Ausgangstext:

# After Effects Video langsam schneller werden lassen



## sight011 (5. Oktober 2012)

Hi, habs gegoolgelt aber i ndem Zusammenhang findet man sehr viel dazu das den Leuten AfterEffects zulangsam auf ihren Rechenr läuft, aber nix zu meinem Anliegen.


Frage:

Wie bekomm ich es hin, das mein Video erst in normaler Geschwindigkeit läuft und mit der Zeit das Video schneller und schneller wird und am Ende in Zeitraffer spielt.

Also das Video wird über die Zeit schneller.

Jemand einen Tipp?


----------



## dixone (7. Oktober 2012)

ganz einfach: rechtsklich auf die ebene im kompfenster, unter zeit dann timeremapping aktivivieren.

hier kannst du über keyframes die beschleunigung bestimmen, bzw über die f-kurven. dafür gibts ja ne extra ansicht. ich hoffe du weisst was ich meine.

wenn du den letzten keyframe jetzt einfach sagen wir mal auf 50% der zeit schiebst und dann ein easy out beim ersten einstellst sollte das so sein wie du grad beschrieben hast.


----------



## sophe (21. Dezember 2012)

hi there ich habe ein ähnliches problem, vielleicht kann mir jemand helfen?
ich habe in AE eine 3 sekunden animation gemacht, die ich ins Premiere CS6 importiert habe, dort dauert sie aber viel länger, an was liegt das, kann ich in premiere einfach Speed duration hochsetzen ohne verlust der Animation?


----------

Aufgaben:
- A) Schreibe aus dem Ausgangstext den Abschnitt ab, der mit "Wie bekomm ich" beginnt und mit "(7. Oktober 2012)" endet.
- B) Wie lang ist laut Ausgangstext die Animation, die sophe in AE gemacht hat?

Datenabschnitt:
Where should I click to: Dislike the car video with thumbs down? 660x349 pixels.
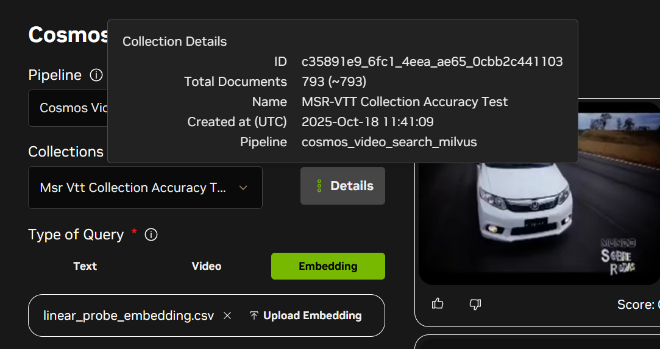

Antworten je Aufgabe:
- A)
Wie bekomm ich es hin, das mein Video erst in normaler Geschwindigkeit läuft und mit der Zeit das Video schneller und schneller wird und am Ende in Zeitraffer spielt.

Also das Video wird über die Zeit schneller.

Jemand einen Tipp?


----------



## dixone (7. Oktober 2012)

- B) Drei Sekunden.